You should watch where you walk.
I didn't walk in it. You know that perfectly well.
I did yell "Fore" Chen.

 

by Injokester
7-29-05
Chen! Hey, your head's bleeding.
Yes, you just threw a rock at me.
Well, I saw you doing your paper route.
So you threw a rock at my head?!?
Rock beats paper Chen.

 

by Injokester
7-30-05
Is that? It IS! It's a crate washed up on the shore! I hope it has food! Or entertainment! Anything to relieve the monotony!
It's...
Dried coconut...

 

by Injokester
7-30-05
Hey Chen, why did the chicken cross the road?
I don't know. Why did the chicken cross the road?
He didn't Chen, he was too busy being augured on your bed.
What?
You might want to put plastic down the next time I'm going to do that.

 

by Injokester
7-30-05
Hey Ted. How's work been treating you?
Not bad. We've been working on new ways to lock people into phone contracts to get them to pay for services they won't even use.
How can you do that? Don't you have a soul?
No.
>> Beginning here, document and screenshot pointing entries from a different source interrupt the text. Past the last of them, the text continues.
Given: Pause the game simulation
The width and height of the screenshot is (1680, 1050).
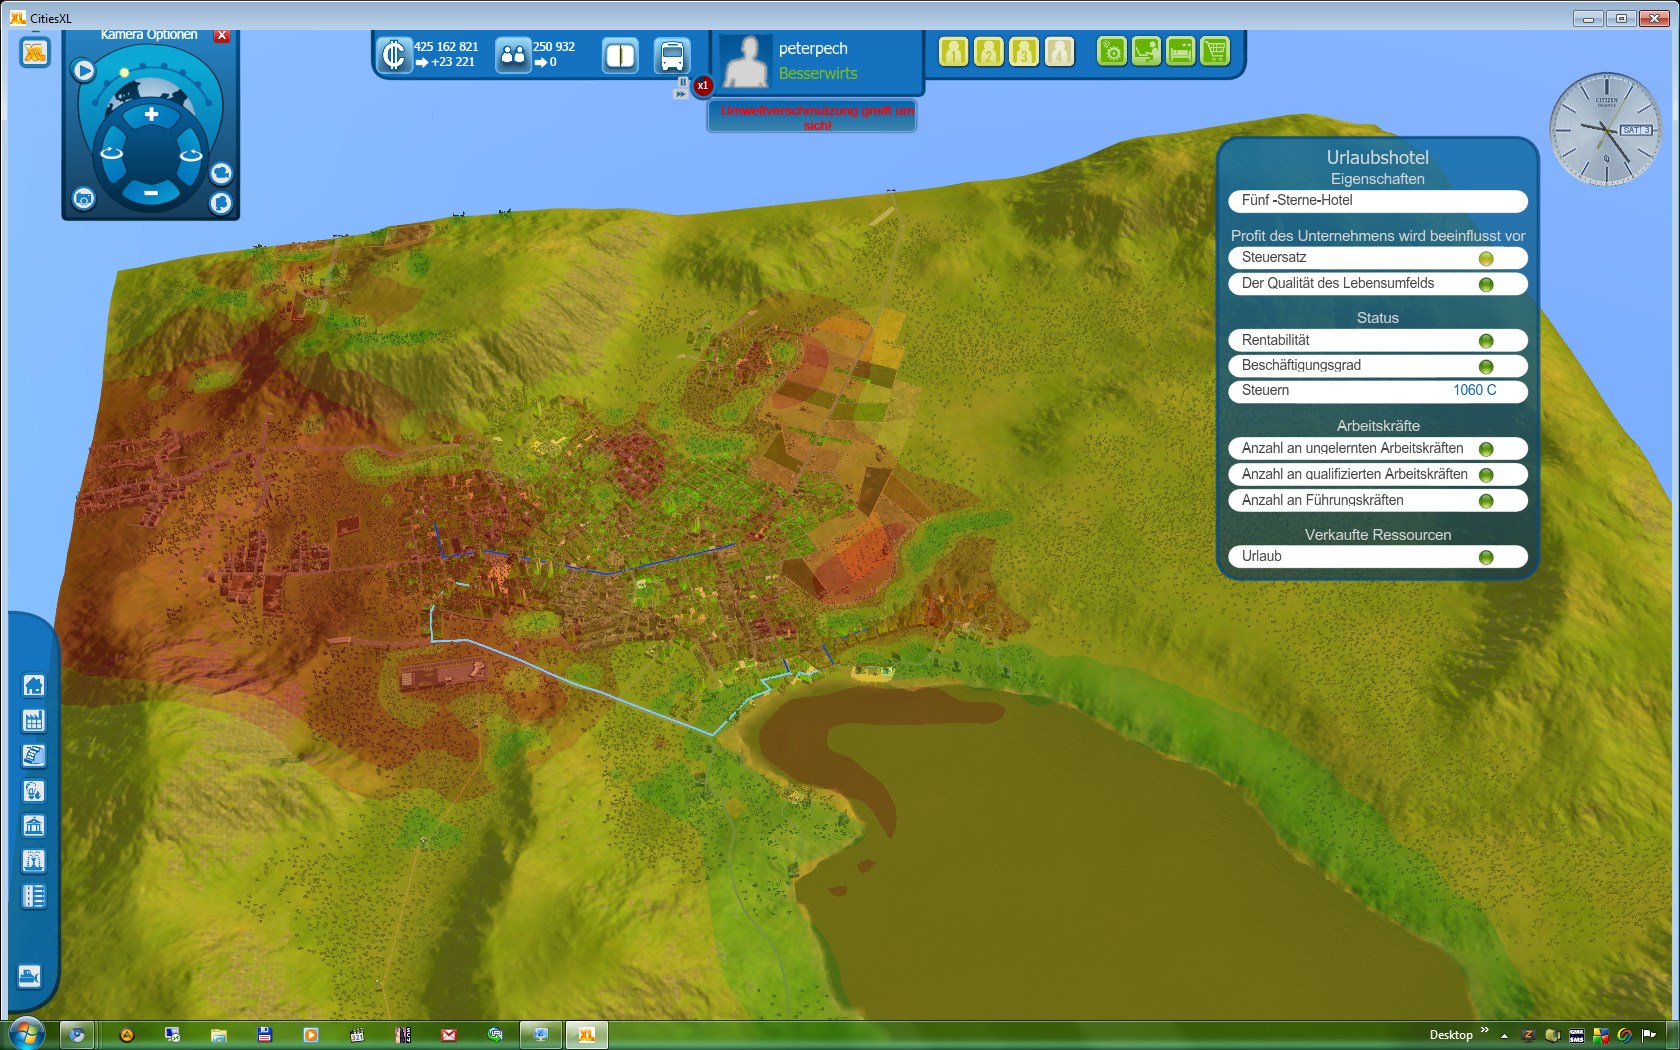Looking at the screenshot, I should coord(683,82).
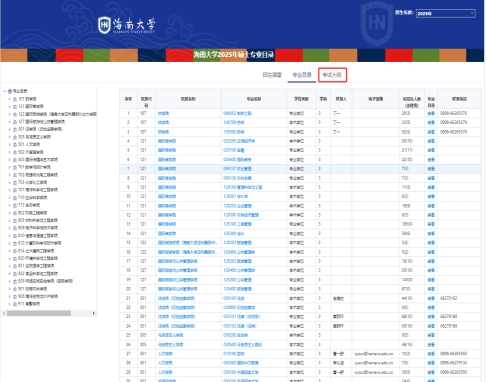
Task: Click the Hainan University logo
Action: coord(127,25)
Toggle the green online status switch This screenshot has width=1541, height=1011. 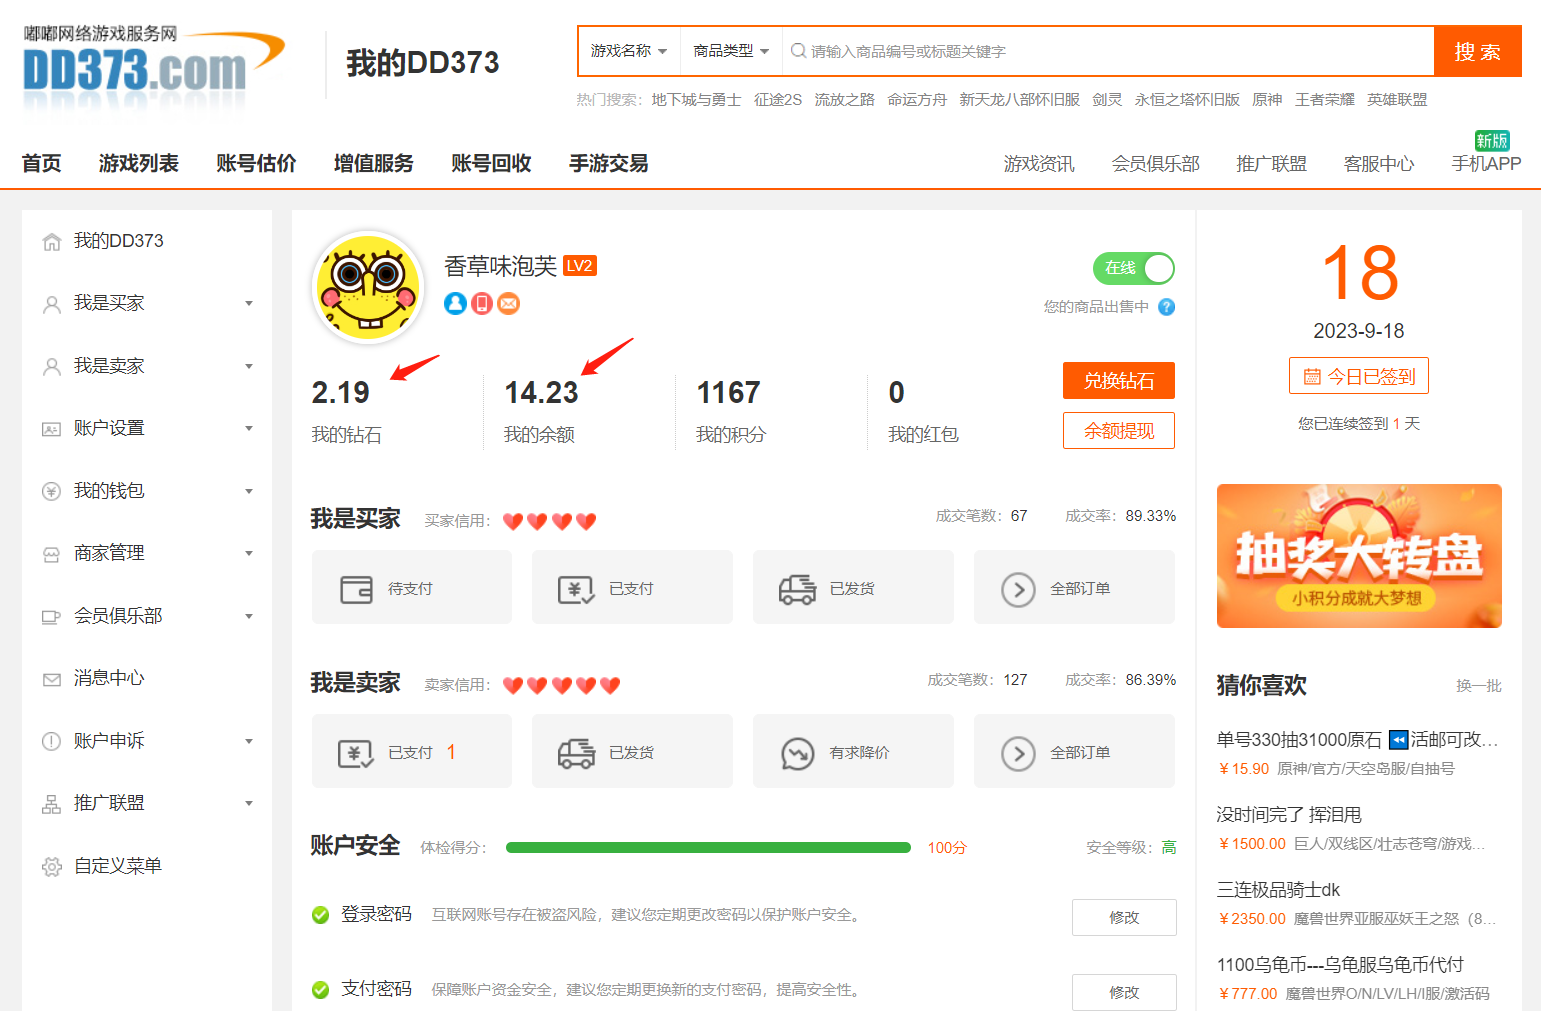(1133, 268)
Last year they gave us a choice for our annual bonus - stock options or we could have our souls back.
I took the stock options.

 

by Injokester
7-31-05
Hey Chen, what's happening.
Interest in my art seems to be dwindling. I think it's too abstract for the modern art community.
I created some abstract art today.
Oh, what did you do?
Let's just say it's on your bedroom floor, and since I don't want to clean it up, I'm calling it "art".